I have never been afraid of the dark. Even when I can't see, my nose and ears work pretty well to guide me. I'm not claustrophobic. Still, climbing down that hole was one of the hardest things I've ever done, because, even knowing he would be inactive during the day, the thought of trying to kill a vampire scared me silly.
I hadn't brought a flashlight. Hadn't expected to need one: it was daylight after all. There was a little light from the stairway. I could see that the room wasn't very big, just a little bigger than the average bathroom. And there was something, a bed or couch, stretched across the far side of the room.
I closed my eyes and counted a full minute, when I opened my eyes again, I could see a little better.

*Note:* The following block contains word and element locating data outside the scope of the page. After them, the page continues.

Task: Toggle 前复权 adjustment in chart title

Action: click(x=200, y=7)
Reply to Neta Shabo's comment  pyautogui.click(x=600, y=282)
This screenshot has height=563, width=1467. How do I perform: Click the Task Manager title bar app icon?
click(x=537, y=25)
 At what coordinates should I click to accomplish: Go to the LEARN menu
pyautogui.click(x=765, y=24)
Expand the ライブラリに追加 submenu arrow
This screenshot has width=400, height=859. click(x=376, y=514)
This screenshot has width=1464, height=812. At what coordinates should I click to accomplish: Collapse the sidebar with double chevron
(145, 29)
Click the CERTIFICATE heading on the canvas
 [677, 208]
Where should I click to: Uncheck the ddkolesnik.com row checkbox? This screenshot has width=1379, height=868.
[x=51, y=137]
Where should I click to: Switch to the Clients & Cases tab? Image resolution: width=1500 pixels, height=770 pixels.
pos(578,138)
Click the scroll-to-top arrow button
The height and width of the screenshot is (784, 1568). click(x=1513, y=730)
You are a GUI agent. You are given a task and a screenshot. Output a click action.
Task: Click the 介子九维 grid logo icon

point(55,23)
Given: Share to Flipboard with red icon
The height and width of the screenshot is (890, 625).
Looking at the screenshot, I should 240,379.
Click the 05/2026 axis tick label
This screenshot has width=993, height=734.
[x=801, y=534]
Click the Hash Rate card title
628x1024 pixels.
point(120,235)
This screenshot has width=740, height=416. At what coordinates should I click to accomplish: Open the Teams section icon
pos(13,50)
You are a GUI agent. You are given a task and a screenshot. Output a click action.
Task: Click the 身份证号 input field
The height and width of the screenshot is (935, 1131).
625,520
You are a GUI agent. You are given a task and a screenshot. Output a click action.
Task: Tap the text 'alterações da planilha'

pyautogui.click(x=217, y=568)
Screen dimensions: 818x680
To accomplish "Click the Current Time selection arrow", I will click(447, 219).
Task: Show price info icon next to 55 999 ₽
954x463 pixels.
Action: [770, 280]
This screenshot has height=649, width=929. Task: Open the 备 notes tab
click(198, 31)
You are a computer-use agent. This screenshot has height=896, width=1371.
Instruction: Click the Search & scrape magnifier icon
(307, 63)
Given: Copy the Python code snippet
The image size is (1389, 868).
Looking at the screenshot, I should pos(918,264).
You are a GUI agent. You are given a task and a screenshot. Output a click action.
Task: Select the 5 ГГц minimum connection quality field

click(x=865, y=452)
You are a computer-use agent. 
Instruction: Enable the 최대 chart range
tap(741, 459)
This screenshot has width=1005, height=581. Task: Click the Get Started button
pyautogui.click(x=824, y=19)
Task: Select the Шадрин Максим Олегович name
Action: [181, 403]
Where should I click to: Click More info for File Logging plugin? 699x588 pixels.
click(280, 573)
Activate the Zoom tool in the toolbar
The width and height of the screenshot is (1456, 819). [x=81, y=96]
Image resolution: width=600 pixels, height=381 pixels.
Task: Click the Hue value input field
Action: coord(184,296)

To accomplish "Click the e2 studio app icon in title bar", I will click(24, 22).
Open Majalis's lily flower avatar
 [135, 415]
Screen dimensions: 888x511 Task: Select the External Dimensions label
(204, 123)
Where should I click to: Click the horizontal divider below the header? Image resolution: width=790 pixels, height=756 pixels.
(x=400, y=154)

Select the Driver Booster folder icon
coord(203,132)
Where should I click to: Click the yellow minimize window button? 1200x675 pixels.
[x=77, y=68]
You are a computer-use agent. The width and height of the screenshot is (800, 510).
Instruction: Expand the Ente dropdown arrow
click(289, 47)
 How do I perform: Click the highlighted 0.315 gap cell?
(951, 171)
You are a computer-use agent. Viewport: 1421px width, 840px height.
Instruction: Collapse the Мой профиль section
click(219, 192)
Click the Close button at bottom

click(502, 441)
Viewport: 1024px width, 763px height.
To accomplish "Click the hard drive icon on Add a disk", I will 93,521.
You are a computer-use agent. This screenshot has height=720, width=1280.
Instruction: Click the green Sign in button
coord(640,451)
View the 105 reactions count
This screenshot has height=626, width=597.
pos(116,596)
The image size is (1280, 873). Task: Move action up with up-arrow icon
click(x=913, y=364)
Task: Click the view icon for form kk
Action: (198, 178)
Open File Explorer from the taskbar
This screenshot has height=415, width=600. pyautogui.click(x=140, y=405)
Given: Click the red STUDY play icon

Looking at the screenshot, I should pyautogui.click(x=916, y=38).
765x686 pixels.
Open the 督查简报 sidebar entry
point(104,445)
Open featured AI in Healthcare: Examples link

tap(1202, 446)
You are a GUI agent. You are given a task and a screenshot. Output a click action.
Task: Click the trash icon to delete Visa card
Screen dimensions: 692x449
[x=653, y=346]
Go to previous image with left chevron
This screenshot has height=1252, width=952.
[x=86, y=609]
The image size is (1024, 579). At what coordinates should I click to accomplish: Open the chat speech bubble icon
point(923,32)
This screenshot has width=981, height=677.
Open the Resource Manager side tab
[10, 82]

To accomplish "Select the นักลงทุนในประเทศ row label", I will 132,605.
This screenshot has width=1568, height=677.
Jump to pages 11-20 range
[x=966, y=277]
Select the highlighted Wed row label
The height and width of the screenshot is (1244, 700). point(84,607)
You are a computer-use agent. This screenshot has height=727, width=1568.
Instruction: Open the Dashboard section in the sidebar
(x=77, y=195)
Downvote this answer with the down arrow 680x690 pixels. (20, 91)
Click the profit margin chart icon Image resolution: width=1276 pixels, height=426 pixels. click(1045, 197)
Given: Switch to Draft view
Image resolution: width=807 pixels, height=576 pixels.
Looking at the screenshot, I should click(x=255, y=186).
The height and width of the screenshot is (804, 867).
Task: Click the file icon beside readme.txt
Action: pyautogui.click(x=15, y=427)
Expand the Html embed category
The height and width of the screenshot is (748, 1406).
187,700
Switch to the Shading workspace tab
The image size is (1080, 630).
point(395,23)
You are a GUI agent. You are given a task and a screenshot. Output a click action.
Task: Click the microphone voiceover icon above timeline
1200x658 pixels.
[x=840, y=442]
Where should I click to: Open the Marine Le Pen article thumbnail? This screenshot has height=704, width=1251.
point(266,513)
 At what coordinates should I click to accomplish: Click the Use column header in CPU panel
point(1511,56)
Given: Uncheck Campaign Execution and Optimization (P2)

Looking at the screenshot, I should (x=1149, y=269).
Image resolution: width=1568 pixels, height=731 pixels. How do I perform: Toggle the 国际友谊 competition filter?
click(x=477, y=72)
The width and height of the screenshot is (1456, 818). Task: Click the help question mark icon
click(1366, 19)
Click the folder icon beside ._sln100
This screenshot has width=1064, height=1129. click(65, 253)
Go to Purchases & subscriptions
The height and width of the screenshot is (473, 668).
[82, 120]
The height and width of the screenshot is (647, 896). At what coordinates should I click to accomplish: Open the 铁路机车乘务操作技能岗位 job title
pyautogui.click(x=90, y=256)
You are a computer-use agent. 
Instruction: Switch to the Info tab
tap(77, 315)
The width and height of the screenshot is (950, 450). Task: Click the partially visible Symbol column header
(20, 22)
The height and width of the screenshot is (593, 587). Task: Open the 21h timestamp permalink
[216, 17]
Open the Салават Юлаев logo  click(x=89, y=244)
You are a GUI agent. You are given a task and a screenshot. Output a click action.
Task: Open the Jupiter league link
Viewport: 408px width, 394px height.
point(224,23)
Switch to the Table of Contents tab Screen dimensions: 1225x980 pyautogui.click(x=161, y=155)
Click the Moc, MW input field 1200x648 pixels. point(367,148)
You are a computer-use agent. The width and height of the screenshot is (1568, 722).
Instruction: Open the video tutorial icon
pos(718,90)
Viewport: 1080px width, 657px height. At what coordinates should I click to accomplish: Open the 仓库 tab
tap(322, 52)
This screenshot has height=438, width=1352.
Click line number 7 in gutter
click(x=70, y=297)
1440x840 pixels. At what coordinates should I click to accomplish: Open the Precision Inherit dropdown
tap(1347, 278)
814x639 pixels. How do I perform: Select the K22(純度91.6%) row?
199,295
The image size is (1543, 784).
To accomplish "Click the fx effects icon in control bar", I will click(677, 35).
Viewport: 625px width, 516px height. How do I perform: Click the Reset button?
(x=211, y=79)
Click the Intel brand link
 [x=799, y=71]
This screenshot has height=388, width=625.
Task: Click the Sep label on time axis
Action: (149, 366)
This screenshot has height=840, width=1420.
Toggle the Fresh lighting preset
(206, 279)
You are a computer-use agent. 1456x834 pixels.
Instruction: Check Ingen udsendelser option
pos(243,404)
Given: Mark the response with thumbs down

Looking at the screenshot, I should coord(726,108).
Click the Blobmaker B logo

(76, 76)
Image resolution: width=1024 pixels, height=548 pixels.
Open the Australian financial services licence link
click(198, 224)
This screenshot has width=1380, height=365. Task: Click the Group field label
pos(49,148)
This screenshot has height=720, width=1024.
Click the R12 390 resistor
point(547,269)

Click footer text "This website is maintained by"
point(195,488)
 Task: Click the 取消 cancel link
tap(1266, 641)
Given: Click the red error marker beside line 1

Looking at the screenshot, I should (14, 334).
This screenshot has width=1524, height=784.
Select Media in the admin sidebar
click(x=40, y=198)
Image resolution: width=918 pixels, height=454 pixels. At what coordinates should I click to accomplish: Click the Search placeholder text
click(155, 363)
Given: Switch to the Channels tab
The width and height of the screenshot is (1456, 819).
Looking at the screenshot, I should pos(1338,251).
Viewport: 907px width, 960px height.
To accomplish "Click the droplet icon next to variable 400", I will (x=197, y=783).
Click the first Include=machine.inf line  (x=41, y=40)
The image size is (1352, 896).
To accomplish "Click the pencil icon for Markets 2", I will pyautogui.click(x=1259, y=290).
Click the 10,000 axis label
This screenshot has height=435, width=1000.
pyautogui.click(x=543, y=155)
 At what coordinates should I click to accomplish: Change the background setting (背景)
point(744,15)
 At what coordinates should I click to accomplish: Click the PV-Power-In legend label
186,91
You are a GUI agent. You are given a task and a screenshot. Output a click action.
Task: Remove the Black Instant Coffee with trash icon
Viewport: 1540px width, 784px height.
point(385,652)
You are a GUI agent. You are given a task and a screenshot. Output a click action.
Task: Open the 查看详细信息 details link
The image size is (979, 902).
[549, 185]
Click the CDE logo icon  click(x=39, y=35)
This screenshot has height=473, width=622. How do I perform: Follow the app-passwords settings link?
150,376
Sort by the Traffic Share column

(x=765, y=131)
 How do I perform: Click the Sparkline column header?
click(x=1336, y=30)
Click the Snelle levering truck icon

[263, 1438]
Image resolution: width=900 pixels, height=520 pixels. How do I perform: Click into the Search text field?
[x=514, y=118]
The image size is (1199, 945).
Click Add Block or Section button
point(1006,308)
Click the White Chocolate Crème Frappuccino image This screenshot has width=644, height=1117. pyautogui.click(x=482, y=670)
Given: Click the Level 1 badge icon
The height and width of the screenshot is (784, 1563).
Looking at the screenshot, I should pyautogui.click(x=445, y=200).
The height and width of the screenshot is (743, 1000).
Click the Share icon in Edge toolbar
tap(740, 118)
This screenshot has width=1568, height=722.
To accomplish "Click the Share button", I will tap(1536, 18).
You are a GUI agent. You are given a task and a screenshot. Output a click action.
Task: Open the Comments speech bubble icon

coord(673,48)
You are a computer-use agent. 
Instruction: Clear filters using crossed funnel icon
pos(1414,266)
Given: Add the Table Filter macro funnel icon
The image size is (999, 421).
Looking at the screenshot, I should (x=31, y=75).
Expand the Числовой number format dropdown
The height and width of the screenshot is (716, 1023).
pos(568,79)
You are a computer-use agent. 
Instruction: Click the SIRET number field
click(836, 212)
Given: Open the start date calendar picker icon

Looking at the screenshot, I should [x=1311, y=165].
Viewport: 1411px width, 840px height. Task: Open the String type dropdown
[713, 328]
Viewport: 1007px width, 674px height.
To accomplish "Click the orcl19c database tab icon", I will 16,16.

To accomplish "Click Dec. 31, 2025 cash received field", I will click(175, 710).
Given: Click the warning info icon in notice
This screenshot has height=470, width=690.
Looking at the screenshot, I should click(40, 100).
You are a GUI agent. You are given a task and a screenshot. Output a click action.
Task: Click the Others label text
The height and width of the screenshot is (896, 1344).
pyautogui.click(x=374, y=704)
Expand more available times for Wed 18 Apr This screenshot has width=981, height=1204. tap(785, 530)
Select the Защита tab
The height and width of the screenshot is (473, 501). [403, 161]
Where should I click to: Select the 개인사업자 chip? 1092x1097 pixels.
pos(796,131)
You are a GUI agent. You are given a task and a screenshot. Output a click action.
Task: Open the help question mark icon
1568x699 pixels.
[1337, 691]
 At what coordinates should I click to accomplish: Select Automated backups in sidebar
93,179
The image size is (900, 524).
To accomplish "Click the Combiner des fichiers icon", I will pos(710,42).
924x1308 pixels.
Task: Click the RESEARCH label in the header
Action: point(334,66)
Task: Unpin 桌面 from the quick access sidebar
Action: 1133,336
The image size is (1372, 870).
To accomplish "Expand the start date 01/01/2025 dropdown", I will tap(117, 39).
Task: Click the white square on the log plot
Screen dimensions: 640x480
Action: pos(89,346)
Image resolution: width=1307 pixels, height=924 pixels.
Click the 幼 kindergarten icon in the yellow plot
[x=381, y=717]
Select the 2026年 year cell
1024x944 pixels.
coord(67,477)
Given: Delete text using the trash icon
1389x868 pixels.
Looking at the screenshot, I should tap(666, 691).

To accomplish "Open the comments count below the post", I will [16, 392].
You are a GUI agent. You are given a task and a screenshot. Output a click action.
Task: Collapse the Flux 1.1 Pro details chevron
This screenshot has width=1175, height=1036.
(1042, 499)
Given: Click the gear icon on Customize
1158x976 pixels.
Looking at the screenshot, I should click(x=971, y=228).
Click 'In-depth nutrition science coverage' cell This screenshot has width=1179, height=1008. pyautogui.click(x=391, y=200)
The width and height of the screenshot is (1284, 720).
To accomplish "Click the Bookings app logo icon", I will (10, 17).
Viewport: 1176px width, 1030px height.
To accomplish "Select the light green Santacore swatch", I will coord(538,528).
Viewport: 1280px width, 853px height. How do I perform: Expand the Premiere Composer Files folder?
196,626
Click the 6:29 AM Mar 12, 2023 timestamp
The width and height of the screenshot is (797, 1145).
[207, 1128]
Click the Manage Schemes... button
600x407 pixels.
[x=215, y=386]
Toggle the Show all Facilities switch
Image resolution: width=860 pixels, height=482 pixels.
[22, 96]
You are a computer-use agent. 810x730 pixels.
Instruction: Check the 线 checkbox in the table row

It was a bed and the vampire on it wasn't Andre. His hair was lighter. The only blond male in the seethe who had his own menagerie was Wulfe, the Wizard. I had no quarrel with him.
I had to fight the ghosts as I climbed back up the stairwell. They knew what I was there for, and they wanted the vampire dead.
"I'm sorry," I told them after I made it back up to the hallway. "I can't just kill for no reason."
"Then why did you come?"
I swallowed my heart and turned around, expecting to see the vampire behind me, but there was only the dark stairway. But I couldn't dismiss the voice as my imagination because all of the ghosts were gone. I touched the sheep on the necklace I'd bought to replace the one Littleton had broken.
He laughed. "Are you after Andre? He doesn't live around here. But you could kill me, instead."
"Should I?" I asked, angry because he'd scared me.
"I know how a sorcerer is made," he said. "But no one has asked me."
"Why haven't you made a sorcerer and turned him then?" I asked, growing more confident. The hallway was dim, but I could see that there was light coming in the house from the windows still. If Wulfe was awake, he'd be confined to the dark room where he was safe.
"Because I'm not a fool. Marsilia knows better, too, but she is obsessed with returning to Milan."
"Then I have no reason to kill you," I told him.
"Then again, maybe you couldn't have killed me," he said, crawling out of the stairway. He moved very slowly, like a lizard who had gotten too cold.
I heard a whimper from behind one of the closed doors next to the bathroom, and sympathized. I wanted to whimper, too.
"I'm not hunting you," I told him firmly, though I stepped backward until I stood in a circle of light at the end of the hallway.